To maintain his workaholic output, 74-year old Morrison has mixed a few new compositions in with blues standards on his most recent albums but Three Chords… contains 14 original songs of the highest order, capturing the warmth and feel of the early classics by which every other Van Morrison album is judged: Astral Weeks, Moondance and Tupelo Honey.

Three Chords And The Truth finds Morrison in reflective mood with every track produced and written by the man himself, with the exception of If We Wait for Mountains which was co-written with Don Black.

The opening track March Winds In February has a beautiful warm feel, immediately evoking comparisons to the mellow songs on those early albums. The only fly in the entire album’s ointment is the irritating ring of a bell which might have you reaching for your phone.

Fame Will Eat The Soul is Morrison’s take on Hollywood and the entertainment business and features a duet with The Righteous Brothers’ Bill Medley, pooling their collective experience. The message to the ambitious is ‘fame will eat your soul until your heart breaks,’ and, when you make the grade… ‘can’t get control when every clown wants to take you down.’

The first track released from the album was Dark Night Of The Soul, a mid-paced bluesy number reflecting on life’s hard-learned lessons: ‘Sitting here but I didn’t plan it / Well the plans of mice and men have gone astray.’

Vocally, Morrison is still at the top of his game. The years have been kind to The Man and Dark Night gives him the vehicle to indulge in the vocal gymnastics that characterised many of his early songs. You Don’t Understand is a slower, moody track in the classic blues mould, while In Search Of Grace looks back to a love lost in the 60s and is one of several tracks to feature the legendary guitarist Jay Berliner who worked with Morrison on Astral Weeks.
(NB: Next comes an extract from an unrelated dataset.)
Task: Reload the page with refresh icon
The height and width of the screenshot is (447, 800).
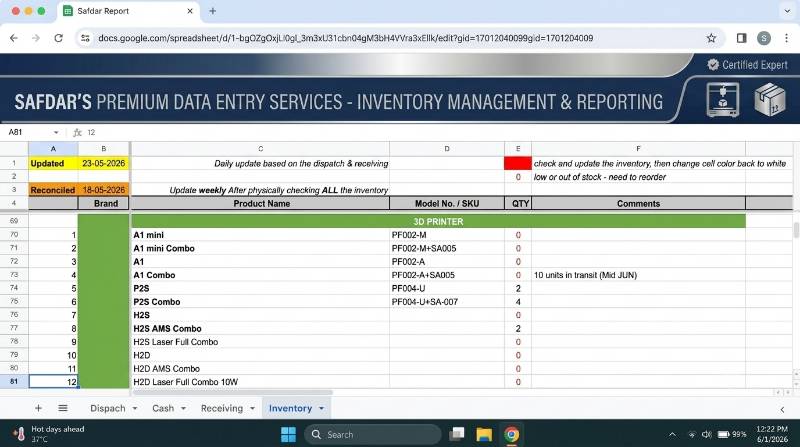Action: click(59, 38)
Nobody In Charge is a pacey shuffle, a take on today’s politics and the tempo accelerates as Morrison remembers his rock and roll influences on Early Days. The lively rocker features some tasty boogie-woogie piano and lots of style cues from the fifties.
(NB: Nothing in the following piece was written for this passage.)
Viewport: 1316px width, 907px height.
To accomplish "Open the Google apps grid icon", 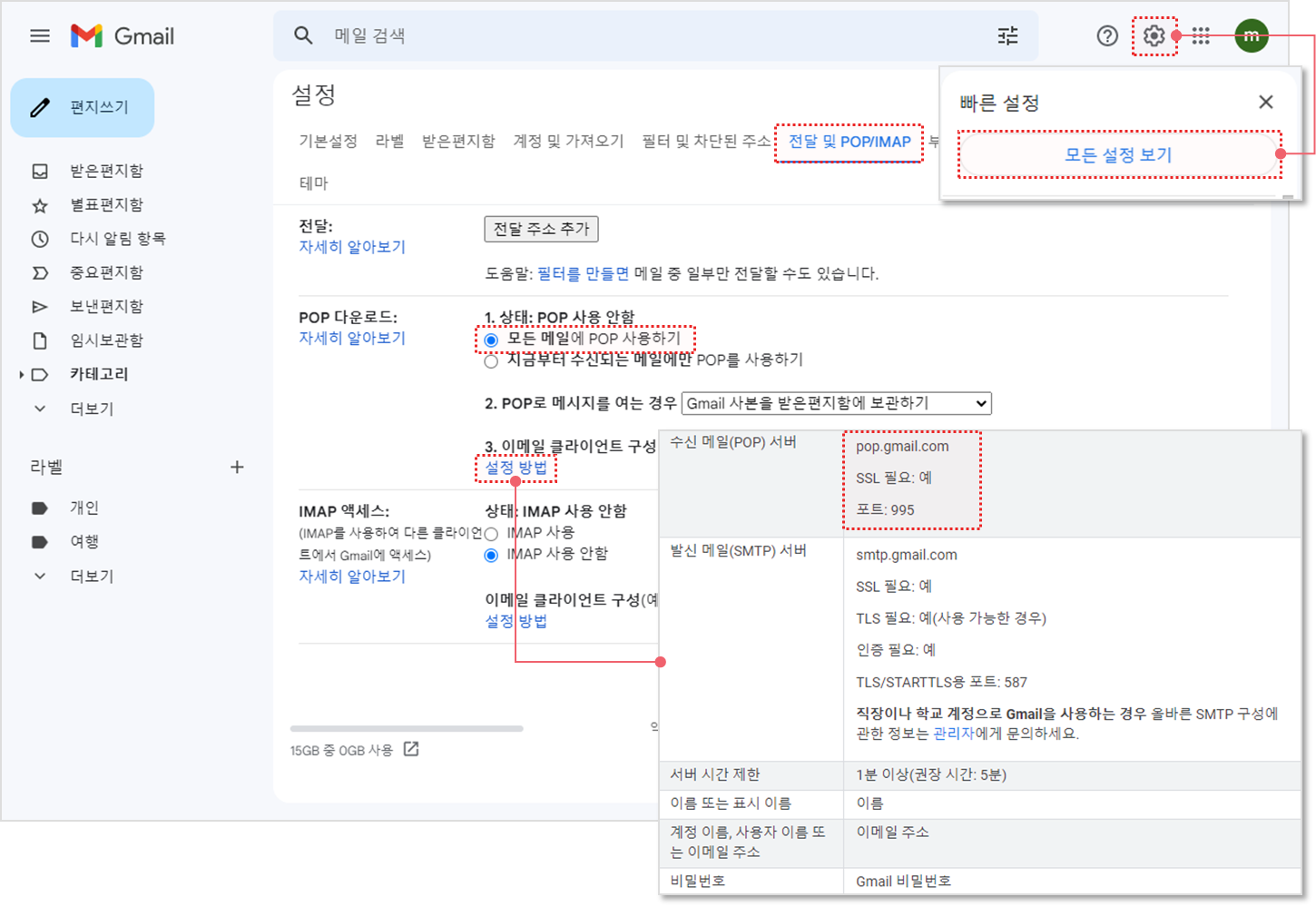I will click(x=1201, y=36).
Three Chords & The Truth was a phrase used by the late songwriter Harlan Howard to define a great country song. On the title track Morrison adds ‘a shot of rhythm and blues’ to the country feel and then follows it with a proper tongue-in-cheek country ditty Bags Under My Eyes: ‘When am I gonna get wise?’ The final number is Days Gone By with a Celtic flavour
which borrows heavily from Auld Lang Syne.

‘You’re just plugging into the feeling of it, more the feeling of it when they’re playing…,’ Morrison said, explaining what it was like to record the album. ‘It’s like reading me. So, I think there’s more of that connection.’ It’s a connection well worth making.